England and Leicester prop Ellis Genge has shed further light on plans to set up a new players’ union after feeling some people were badly advised after being asked to accept pay cuts amid the coronavirus pandemic. Genge insists his proposed new organisation would complement rather than rival the Rugby Players’ Association.
The RPA represents more than 1,200 past and present professional players, both male and female, but Genge claims his new group – initially thought to number upwards of 100 – would have an advantage because “we wouldn’t have to answer to a governing body”.

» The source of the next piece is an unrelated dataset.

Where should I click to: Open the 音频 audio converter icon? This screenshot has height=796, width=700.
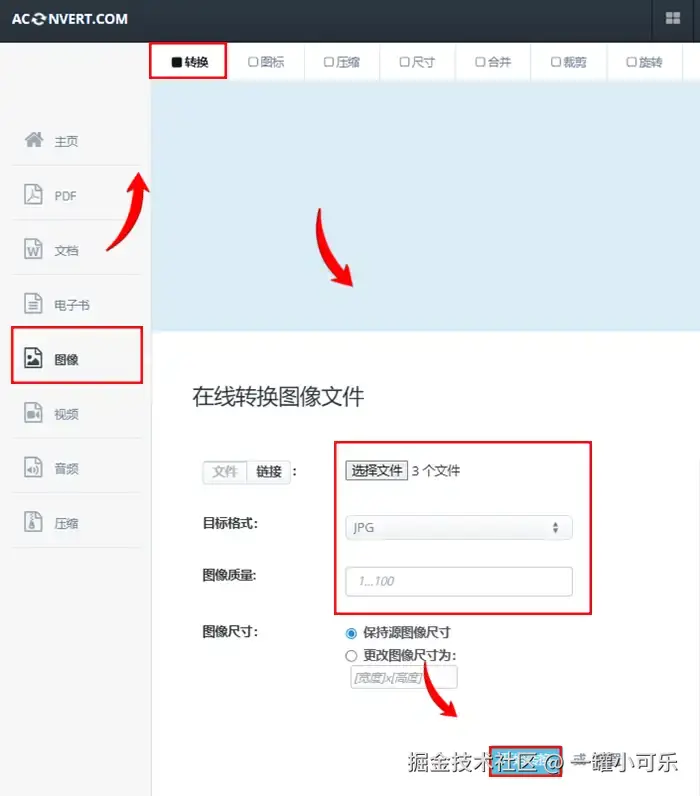pos(34,468)
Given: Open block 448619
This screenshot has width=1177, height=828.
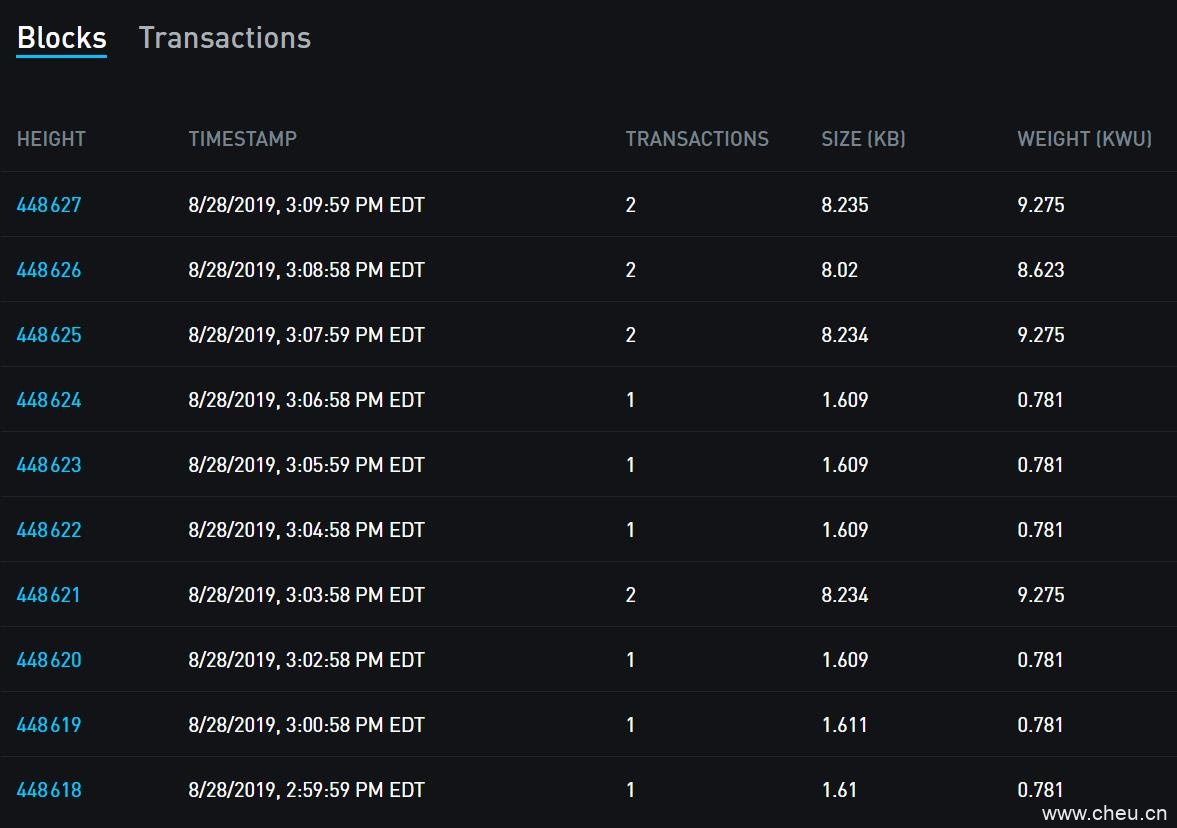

Weekend media coverage had outlined how moves were afoot to form a breakaway union, the sense of injustice further fuelled by how clubs allegedly colluded not to sign each other players, leaving about 55 top-flight players in limbo as they are coming to the end of their current contracts on June 30 with nothing agreed beyond that date.
There was also speculation that some clubs were looking to reduce the £7million salary cap, a development that would put a further squeeze on player wages if implemented.
Now Genge has opened up on on the plan, the 25-year-old telling the BBC Sport website: “We are not making a new RPA. I think they do really good stuff with welfare in rugby and they look after people really well. But I do feel that people were poorly advised. People were advised from the off to sign the contracts without reading them, almost. Commercially, I didn’t think everyone was being represented very well.
'I actually had to retire over a Zoom call. I had all the boys, all the staff and there is me getting emotional'
— RugbyPass (@RugbyPass) April 26, 2020
“So I’m trying to put together a players’ union. It is not to replace the RPA or to combat the RFU. Honestly, it is nothing of the sort. It is just so people can get really good advice from trusted professionals in those specific fields: around commercial and legal.”
Most Gallagher Premiership clubs asked players to accept blanket 25 per cent pay cuts following the suspension of sport in March, but RPA boss Damian Hopley defended the work of his organisation amid the pandemic-enforced financial crisis. “We believe that we have tried to get as much advice, information and direction to the players as possible,” he said.